Yushchenko Does Not Want To Share Coalition With Communists

KIEV, Ukraine -- New ruling coalition was almost formed in Ukraine yesterday. Party of Regions, Our Ukraine, Socialists, and Communists brought into line the final text of the “universal treaty on national unity” suggested by President Viktor Yushchenko.

BYuT leader Yulia Timoshenko and People's Deputy of Ukraine, Our Ukraine leader Roman Bessmertny before the round table of leaders of deputy factions with participation of the President of Ukraine.

Having agreed upon all controversial issues, politicians nearly reached agreement on forming new coalition. Yet, the president vetoed the document late in the evening. The talks go on.

Talks between leaders of political forces which want to join the ruling coalition lasted almost all day in Kiev. The round table continued since yesterday. Its participants were trying to agree upon the fundamental principles for the new coalition.

Yulia Timoshenko refused to join it, thus neither she, nor her followers took part in the discussion. However, members of Our Ukraine, the Party of Regions, Socialists, and Communists had enough differences between each other.

The most arguable point of the “universal treaty” is that of Ukraine’s ambition to join NATO. This point is fundamental for President Yushchenko, while all other parties of the anti-crisis coalition are against this idea. A compromise was eventually found: it was decided the issue should be solved by a referendum.
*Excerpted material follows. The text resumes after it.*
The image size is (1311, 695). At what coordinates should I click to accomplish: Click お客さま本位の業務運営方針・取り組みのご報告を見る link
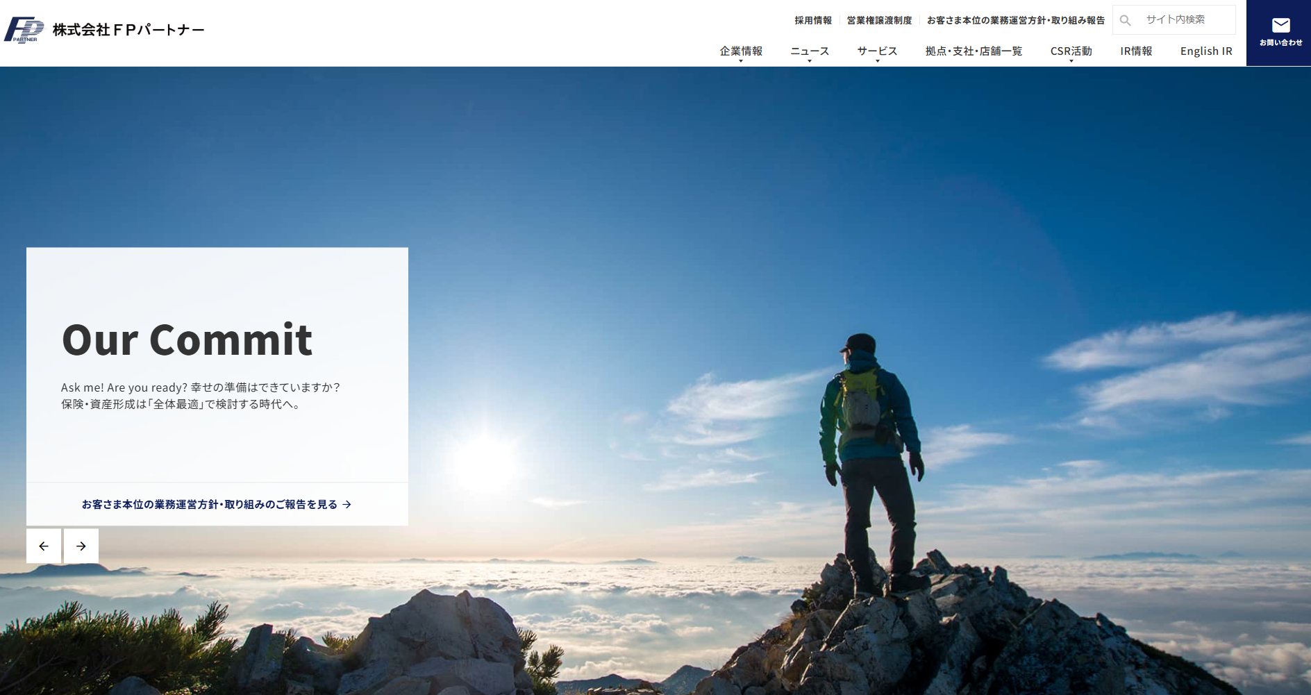217,505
Another stumbling block was the issue of religion. The president has been dreaming for a long time of uniting all Christian Orthodox churches, subordinate both to Moscow’s and to Kiev’s patriarch. Almost all members of the round table confronted the idea of creating united Ukrainian Orthodox Church.

The third controversial issue was that of the language. The Party of Regions and the Communists stand for making Russian a second national language. However, they decided to give up this condition during yesterday’s talks. The “universal treaty” says there can be only one national language, according to Ukrainian Constitution.

The worst stumbling block was the last point of the “universal treaty”, which says the parties are creating a new parliamentary coalition. This point is important for Our Ukraine because it needs to emphasize that it is creating a new alliance, and not joining the already existing Regional-Socialist-Communist union.

Another demand of Our Ukraine is to exclude the Communists from the coalition. The Party of Regions was completely against the idea, as well as the Communists themselves. Both parties insisted, and the Communists were allowed to remain in the coalition.

When all members of the round table were returning to the president, they were sure the matter is over and the coalition is created. Yushchenko, however, was dissatisfied with the edited text of the “universal treaty”. The politicians remained with the president till late evening. Apparently, the process will be finished as early as today.